:: Task statement ::
Look below for the line that contains "Cookie (72, 2299)", then copy it and each following line exactly, through and including the line that contains "#1 (225, 320)".

:: Given records ::
.....

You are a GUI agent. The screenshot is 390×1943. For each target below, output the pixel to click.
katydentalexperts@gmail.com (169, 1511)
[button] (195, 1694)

.....

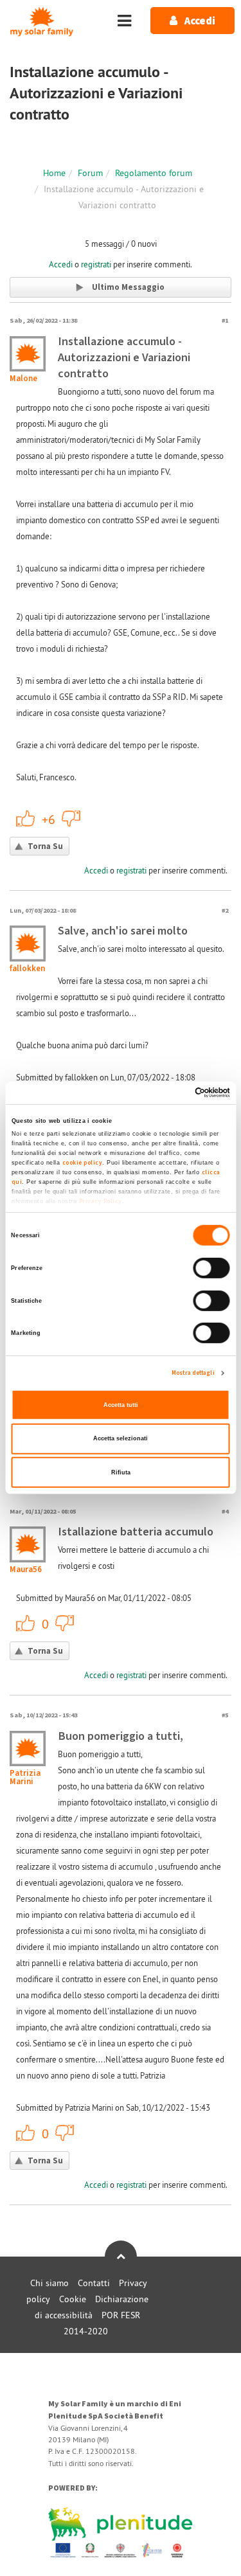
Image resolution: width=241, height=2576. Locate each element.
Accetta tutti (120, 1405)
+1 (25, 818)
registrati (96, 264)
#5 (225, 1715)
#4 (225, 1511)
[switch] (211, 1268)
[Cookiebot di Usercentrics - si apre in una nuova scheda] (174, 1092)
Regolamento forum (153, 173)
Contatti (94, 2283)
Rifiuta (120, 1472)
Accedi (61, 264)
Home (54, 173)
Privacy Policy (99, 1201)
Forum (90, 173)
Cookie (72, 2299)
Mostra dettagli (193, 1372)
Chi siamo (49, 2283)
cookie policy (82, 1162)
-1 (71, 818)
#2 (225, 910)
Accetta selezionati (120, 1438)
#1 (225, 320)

.....

:: Answer section ::
Cookie (72, 2299)
Mostra dettagli (193, 1372)
Chi siamo (49, 2283)
cookie policy (82, 1162)
-1 (71, 818)
#2 (225, 910)
Accetta selezionati (120, 1438)
#1 (225, 320)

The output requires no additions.